__Exercise details__.
From the entries below, pull out each line where "will" appears.

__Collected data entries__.

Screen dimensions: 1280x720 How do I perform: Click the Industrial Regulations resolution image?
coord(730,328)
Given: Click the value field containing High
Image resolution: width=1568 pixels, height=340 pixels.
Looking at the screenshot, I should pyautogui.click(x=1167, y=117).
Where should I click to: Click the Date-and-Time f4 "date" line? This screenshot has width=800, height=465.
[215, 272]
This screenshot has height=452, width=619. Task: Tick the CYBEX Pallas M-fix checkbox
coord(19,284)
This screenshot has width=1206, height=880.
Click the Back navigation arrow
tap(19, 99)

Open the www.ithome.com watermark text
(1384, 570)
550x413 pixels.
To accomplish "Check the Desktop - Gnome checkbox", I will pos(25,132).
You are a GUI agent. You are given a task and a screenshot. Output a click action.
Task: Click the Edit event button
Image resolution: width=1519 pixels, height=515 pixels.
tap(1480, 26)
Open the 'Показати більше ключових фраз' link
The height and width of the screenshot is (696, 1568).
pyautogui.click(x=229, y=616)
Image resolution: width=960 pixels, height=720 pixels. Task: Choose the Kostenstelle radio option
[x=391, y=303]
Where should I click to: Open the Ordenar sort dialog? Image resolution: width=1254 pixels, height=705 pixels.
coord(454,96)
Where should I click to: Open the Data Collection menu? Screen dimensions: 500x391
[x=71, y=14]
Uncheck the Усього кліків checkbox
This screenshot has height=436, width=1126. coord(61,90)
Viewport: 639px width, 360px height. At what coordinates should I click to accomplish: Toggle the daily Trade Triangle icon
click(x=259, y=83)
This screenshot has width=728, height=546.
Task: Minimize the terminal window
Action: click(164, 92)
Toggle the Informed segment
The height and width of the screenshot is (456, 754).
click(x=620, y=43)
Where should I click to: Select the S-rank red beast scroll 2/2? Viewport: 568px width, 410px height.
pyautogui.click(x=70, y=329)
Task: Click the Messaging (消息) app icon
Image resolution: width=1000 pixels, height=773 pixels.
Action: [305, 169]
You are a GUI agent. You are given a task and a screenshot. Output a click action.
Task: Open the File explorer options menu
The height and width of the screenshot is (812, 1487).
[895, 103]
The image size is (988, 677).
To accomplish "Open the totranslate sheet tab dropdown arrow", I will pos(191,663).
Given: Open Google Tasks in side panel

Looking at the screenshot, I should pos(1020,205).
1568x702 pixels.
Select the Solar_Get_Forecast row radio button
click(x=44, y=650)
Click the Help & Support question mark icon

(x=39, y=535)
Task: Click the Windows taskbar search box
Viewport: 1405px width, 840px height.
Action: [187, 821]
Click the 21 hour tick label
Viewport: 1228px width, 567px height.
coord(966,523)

__Exercise response__.
To accomplish "Check the Desktop - Gnome checkbox", I will pos(25,132).
To accomplish "Open the totranslate sheet tab dropdown arrow", I will pos(191,663).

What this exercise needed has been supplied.